Why it doesn’t: Florida State loses seven starters on offense, including four linemen. A turnover-prone quarterback like Golson—he had 22 last season—might struggle to develop chemistry in one season with an inexperienced group.
2. South Carolina
Why it makes sense: South Carolina’s quarterback competition between Perry Orth, Connor Mitch and Michael Scarnecchia went nowhere during spring practice. Steve Spurrier could use a proven commodity like Golson in Columbia, which sits less than three hours from Golson’s hometown of Myrtle Beach. He could form a dynamic pairing with All-SEC wide receiver Pharoh Cooper.
Why it doesn’t: Last season the Gamecocks finished with their worst record (7-6) since 2009. With just four offensive starters returning, a turnaround is hardly a guarantee. Plus, as Bleacher Report’s Barrett Sallee noted back in January, Golson’s '13 suspension for a violation of Notre Dame’s honor code may prevent him from landing at an SEC school.
Why it makes sense: The first season of the Charlie Strong era ended with the Longhorns’ quarterback situation up in the air. Need proof? Earlier this year Strong couldn’t remember the name of his 2014 starter, Tyrone Swoopes, during a deposition in a lawsuit. Golson's arrival would provide a possible solution under center, and could spark an offense that returns eight starters.
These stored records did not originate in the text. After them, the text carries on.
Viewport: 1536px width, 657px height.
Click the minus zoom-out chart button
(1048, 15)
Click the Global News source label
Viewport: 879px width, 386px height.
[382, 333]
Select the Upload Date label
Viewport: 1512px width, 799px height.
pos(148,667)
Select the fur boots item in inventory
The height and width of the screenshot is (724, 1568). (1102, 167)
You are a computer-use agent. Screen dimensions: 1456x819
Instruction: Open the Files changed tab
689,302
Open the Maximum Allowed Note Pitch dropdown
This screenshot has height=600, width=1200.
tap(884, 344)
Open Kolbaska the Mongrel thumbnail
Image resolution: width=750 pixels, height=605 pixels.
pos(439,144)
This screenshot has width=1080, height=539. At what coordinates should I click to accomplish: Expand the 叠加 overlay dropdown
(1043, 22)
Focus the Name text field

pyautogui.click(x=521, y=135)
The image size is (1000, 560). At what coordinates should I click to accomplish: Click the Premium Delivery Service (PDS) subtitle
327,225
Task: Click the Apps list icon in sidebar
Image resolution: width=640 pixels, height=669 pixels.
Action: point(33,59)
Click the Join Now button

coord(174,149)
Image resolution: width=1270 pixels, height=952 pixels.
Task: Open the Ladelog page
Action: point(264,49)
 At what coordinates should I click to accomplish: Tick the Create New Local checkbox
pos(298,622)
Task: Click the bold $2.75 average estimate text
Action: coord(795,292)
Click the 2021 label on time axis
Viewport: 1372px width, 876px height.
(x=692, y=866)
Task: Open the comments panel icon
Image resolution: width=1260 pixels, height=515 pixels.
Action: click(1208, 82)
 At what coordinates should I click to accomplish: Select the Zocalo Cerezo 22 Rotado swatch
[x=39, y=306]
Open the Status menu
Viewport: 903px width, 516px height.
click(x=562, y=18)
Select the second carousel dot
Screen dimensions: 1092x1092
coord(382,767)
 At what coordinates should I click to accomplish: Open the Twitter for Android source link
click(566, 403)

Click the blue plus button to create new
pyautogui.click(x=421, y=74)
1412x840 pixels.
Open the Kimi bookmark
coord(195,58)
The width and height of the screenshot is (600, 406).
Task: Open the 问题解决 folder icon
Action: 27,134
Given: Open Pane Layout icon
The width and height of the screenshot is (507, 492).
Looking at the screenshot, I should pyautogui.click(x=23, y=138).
Why it doesn’t: Texas might not be ready to contend for a conference title even with Golson. For the moment, the Big 12 looks like it will again go through Baylor or TCU. Austin also isn’t the place for Golson if he wants to put his past behind him: The Longhorns open the 2015 season at Notre Dame.
Why it makes sense: LSU entered spring practice facing the same question as last year: Who is the starting quarterback? For the second straight off-season, the Tigers appear to lack a standout option between Brandon Harris and Anthony Jennings. Throw Golson in with a roster that brings back 15 starters—including star running back Leonard Fournette—and LSU could look very dangerous.
Why it doesn’t: LSU plays in the SEC West, arguably the most competitive division in college football. And while neither Harris nor Jennings has consistently produced, both have shown flashes of potential. Would Golson be the guaranteed starter if he goes to Baton Rouge?
Why it makes sense: After struggling and losing his starting job to a former wide receiver, quarterback John O’Korn opted to transfer from Houston at the end of last season. That leaves an opening in an offense now run by coach Tom Herman, Ohio State’s offensive coordinator during last year’s championship run. Herman’s track record with the Buckeyes suggests he’s quite the quarterback guru.
Why it doesn’t: Golson isn’t winning a national championship any time soon at Houston. He came close to getting one at Notre Dame, but his chances of winning anything more than an American Athletic Conference title would be very slim with the Cougars, especially in the playoff era. Is a transfer to Houston worthwhile if it culminates in a trip to the Armed Forces Bowl?